A filmmaker whose movies are celebrated by critics and the general audience alike, Christopher Nolan has deservedly cemented his place as one of the finest filmmakers in modern times. As a pandemic-weary world collectively awaits for the director’s 11th movie Tenet, we revisit his older movies and rank them from
worstleast good to the very best.
Despite the stellar cast of Al Pacino and Robin Williams, Insomnia is largely a forgettable movie. It follows a troubled cop with a haunted past investigating a murder in small-town Alaska. While I’m a big fan of police procedurals, the genre isn’t a great fit for Nolan’s brand of filmmaking.
Dunkirk is one of the few divisive Nolan movies, with critics loving it (Rotten Tomatoes: 92%), and the general audience not being too impressed (IMDb: 7.9). Dunkirk is unlike any other war film. It is narrated from three perspectives – land, air and sea – that all play out across different lengths of time. Considering my lack of familiarity with this sliver of WWII history, I personally found Dunkirk confusing and the timeline too hard to follow.
8. The Following
Despite the shoestring budget, a paltry £6,000, Nolan’s directorial signature is still very much on full display in his directorial debut, as is his fascination with nonlinear storytelling.
7. Batman Begins
Hiring Nolan to relaunch Batman was an inspired choice by Warner Bros, while giving the reins of the DC Extended Universe to Zack Snyder instead of Nolan wasn’t. Batman Begins, which I incidentally watched after the Dark Knight, is easily one of the best superhero origin stories ever. Dark and brooding, it sets the tone for the later movies in this iconic trilogy.
6. The Dark Knight Rises
While Batman Begins provided us with the perfect Batman origin story, The Dark Knight Rises concludes with an extremely gratifying ending. The final sequence of events, featuring the Robin reveal and Alfred nodding towards a familiar-looking couple in a cafe in Florence, was the loudest I’d screamed in a movie theater till the time I watched Avengers: Endgame. While Rises has its share of shortcomings, the utterly satisfying conclusion more than makes up for it.

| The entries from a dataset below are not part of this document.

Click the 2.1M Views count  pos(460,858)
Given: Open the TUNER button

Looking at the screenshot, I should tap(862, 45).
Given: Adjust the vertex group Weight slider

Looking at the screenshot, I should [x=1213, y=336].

An ingenious thriller with the story told in reverse, Memento is inventive storytelling at its very best. It features a stellar performance from Guy Pearce, as he plays a man who suffers from short-term memory loss and inscribes tattoos in his body to hunt for his wife’s killer. Incidentally, this trope was successfully “commercialized” by Indian filmmaker AR Murugadoss in making Gajini, one of the biggest blockbusters in India.

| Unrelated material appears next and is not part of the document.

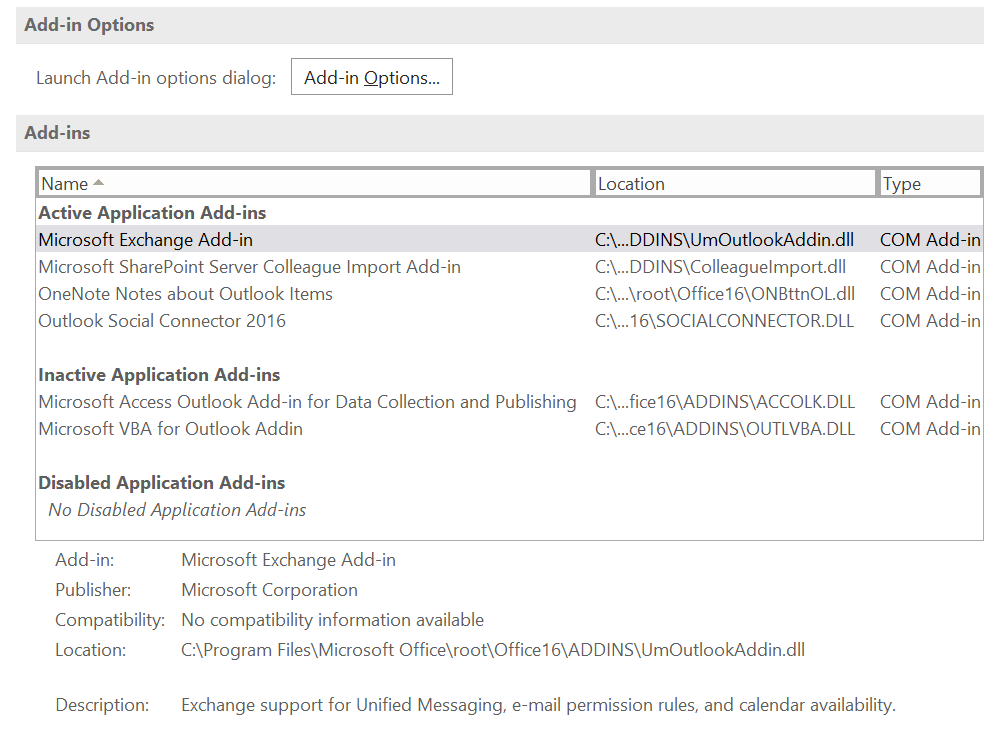Click the ACCOLK.DLL location cell

tap(724, 402)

Interstellar is blockbuster filmmaking at its most ambitious. Despite a lot of scientific mumbo-jumbo thrown at us, Interstellar is, at its core, a powerfully emotional story about the bond between a father and daughter, and how that love can drive one to attempt the impossible. Featuring grandiose visuals and Hans Zimmer’s spectacular soundtrack, Interstellar remains one of the most epic movie-going experience.
3. The Prestige
Prestige was the portal through which I entered the realm of Christopher Nolan’s movies. This riveting drama about friends turned archnemesis pits Hugh Jackman and Christian Bale as rival magicians in the late 19th century trying to outdo the other. This being a Nolan movie and all, the story is obviously not told in chronological order. Packed with several twists and turn, the stakes keep mounting before culminating in a jaw-dropping ending of epic proportions.

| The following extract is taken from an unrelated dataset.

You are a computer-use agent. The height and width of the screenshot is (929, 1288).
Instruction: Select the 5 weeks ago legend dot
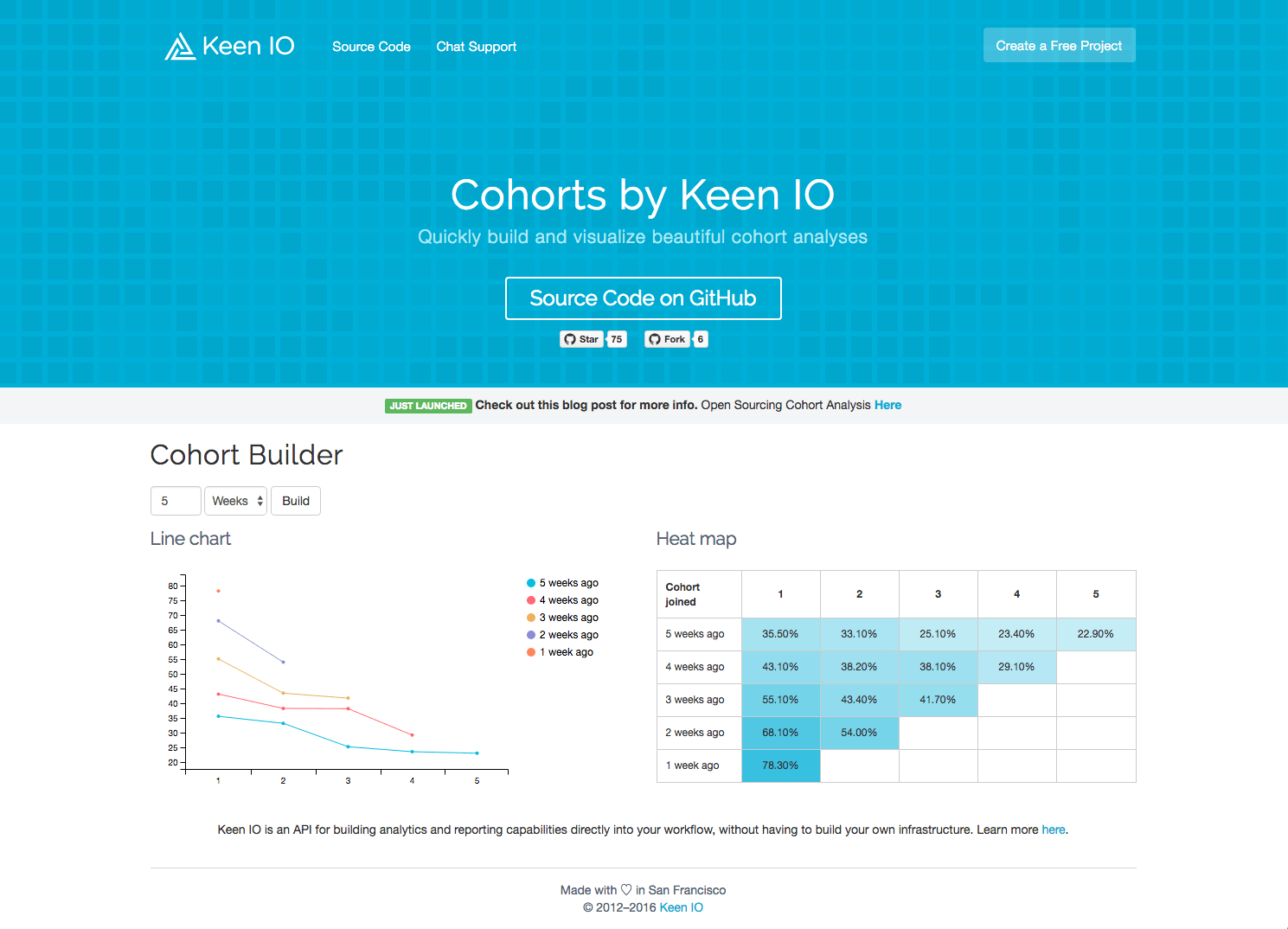530,582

Brimming with original ideas, Inception is the one movie that still amazes me after multiple viewings. The movie is a bold and inventive heist film about a thief who can enter people’s dreams to steal their thoughts. From the incredibly unique idea to the amazing visuals to the extended heist sequence itself, Nolan created an unforgettable action film, unlike anything that had ever existed before.
1. The Dark Knight
A truly groundbreaking movie in modern cinema, The Dark Knight will always remain Nolan’s masterpiece. Featuring Heath Ledger’s iconic portrayal of Joker, Batman’s emotional turmoil, heady action spectacle, and eerily pulsating sequences, The Dark Knight will go down as one of the greatest movies of all time.